Ella lo creyó, más de lo que debía, más de lo que su juicio le aconsejaba. Sin embargo, ¿qué otra cosa podía hacer? Hasta el momento Dean había actuado todo el tiempo de un modo directo y sincero. Ni siquiera la había tratado como a una chica indefensa que necesitara la protección de un hombre. Y, a pesar de que en ese momento era él quien llevaba la batuta, a pesar de aquel provocativo juego en el que él ponía las reglas, se sentía segura. Estaba convencida de que, si en ese mismo momento le dijera que no quería seguir con aquello, él la soltaría al instante. Sí, su voluntad de ser su cautiva y el deseo de experimentar el placer que tanto tiempo había estado negándose le impedían pararle los pies.

– Bueno -murmuró Dean. Le acarició el cuello con sus propios mechones, haciéndole cosquillas, y provocando que el vello de los brazos se le erizara-, pues si no me tienes miedo, debes de confiar en mí más de lo que acabas de admitir.

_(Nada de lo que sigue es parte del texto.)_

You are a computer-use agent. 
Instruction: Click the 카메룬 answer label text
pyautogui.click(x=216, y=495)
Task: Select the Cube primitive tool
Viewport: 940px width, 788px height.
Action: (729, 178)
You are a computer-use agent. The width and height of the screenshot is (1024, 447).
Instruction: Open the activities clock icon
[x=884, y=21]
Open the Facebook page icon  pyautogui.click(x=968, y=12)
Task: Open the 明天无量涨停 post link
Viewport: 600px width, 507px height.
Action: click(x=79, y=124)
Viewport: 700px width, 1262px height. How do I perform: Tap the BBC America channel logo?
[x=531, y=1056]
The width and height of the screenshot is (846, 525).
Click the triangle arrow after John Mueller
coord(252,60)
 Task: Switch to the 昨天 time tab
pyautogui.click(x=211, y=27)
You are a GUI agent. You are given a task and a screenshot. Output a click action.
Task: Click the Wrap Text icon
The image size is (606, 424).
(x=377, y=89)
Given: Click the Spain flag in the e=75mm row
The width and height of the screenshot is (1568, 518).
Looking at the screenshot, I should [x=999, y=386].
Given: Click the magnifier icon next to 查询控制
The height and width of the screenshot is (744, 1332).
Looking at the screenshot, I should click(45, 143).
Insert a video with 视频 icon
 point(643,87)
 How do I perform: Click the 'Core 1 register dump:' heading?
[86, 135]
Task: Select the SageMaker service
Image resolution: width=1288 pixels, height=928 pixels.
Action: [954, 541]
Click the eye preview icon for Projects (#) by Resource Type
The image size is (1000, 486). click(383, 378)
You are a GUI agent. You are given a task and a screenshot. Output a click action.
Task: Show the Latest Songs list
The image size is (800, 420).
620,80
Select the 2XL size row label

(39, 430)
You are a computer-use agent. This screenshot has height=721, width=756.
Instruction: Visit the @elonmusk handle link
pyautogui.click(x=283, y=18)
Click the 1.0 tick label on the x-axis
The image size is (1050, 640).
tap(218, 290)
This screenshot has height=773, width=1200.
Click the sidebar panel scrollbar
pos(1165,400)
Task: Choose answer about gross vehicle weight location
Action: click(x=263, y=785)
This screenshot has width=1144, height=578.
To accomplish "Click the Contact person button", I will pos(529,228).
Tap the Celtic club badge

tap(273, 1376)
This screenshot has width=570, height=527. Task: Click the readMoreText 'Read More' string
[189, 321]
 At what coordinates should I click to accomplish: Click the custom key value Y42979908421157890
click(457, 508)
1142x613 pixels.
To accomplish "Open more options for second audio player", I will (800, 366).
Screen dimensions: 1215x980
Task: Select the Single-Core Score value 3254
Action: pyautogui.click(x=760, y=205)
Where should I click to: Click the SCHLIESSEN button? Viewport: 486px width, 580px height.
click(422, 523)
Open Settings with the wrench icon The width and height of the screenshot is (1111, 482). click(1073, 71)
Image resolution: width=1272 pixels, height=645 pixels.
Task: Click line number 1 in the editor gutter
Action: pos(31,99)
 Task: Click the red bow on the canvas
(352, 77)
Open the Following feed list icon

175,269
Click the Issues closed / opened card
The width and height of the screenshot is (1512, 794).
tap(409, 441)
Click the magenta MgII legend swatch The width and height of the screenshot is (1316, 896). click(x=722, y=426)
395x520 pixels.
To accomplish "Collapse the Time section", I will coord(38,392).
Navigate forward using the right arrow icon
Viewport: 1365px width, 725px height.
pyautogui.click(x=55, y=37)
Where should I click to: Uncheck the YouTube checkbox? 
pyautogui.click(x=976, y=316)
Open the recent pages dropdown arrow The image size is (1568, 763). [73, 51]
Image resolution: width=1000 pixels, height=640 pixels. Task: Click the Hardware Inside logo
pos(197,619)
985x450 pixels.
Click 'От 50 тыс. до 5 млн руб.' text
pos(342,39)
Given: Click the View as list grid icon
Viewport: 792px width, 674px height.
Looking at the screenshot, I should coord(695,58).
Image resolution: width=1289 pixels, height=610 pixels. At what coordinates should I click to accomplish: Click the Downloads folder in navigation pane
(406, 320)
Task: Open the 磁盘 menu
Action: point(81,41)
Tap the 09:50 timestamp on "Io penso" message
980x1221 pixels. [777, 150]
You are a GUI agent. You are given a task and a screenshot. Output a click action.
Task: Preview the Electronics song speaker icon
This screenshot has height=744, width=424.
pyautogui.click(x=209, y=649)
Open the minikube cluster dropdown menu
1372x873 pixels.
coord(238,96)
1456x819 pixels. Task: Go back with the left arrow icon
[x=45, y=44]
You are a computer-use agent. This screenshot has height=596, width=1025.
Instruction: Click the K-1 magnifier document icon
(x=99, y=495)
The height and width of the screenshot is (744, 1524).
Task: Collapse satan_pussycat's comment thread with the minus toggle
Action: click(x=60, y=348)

Tenía que reconocer que era muy listo, increíblemente intuitivo. Jo sabía que si le decía que sí, si verbalizaba esa confianza implícita, las barreras que aún quedaban entre ellos se vendrían abajo, abriendo las puertas a toda una serie de prometedores escenarios, pero no estaba dispuesta a ponérselo en bandeja.

– Caray, a eso se le llama «capacidad de análisis».

– Sólo trato de leer correctamente las señales que emites, especialmente cuando las respuestas que me das son bastante vagas y tiendes a evitar el tema principal.

Jo no contestó al momento, y él se quedó callado, esperando pacientemente su respuesta. Al fin, Jo dejó escapar un suspiro y le concedió lo que quería, no porque se sintiera obligada, sino porque creía que merecía saber lo que pensaba de él.

– Confío en ti.

Los labios de Dean se curvaron en una sonrisa indulgente.

– Bueno… No sé por qué aún tengo la sensación de que esa confianza no es al cien por cien.

Y tenía razón, no lo era. Estaba dispuesta a ofrecer una tregua, pero no a rendirse. Tendría que conformarse con eso.

– Debe de ser tu imaginación -le dijo descaradamente.

Los ojos de Dean se oscurecieron de deseo. Entrelazó el muslo derecho con el de Jo, y ella sintió su miembro erecto contra la cadera. Un ansia insoportable, palpitante, se alojó en su estómago, y tuvo que reprimirse para no emitir un gemido.

– Oh, ya lo creo que tengo una imaginación muy vívida, señorita Sommers -asintió él. Desde luego era algo innegable, a juzgar por el modo lujurioso en que su cuerpo había reaccionado ante ella-. Sobre todo en lo que se refiere a ti y a mí, a nosotros… juntos.

Jo se pasó la lengua por el labio superior, sintiendo que todo su cuerpo vibraba de expectación.

– ¿Nosotros?

– Ajá -murmuró él asintiendo con la cabeza y bajando la vista a sus labios-. Dime, Jo, ¿confías en mí lo suficiente como para permitir que te bese mientras estás así, completamente a mi merced?

El deseo y la excitación fueron en aumento en su interior, atenazando sus músculos. Rió, pero el sonido fue más nervioso que burlón, como había pretendido. Sí, la verdad era que dudaba adónde podría conducirlos ese beso que él proponía… y adónde quería ella que los condujera.

– ¿Qué te hace pensar que quiero que me beses?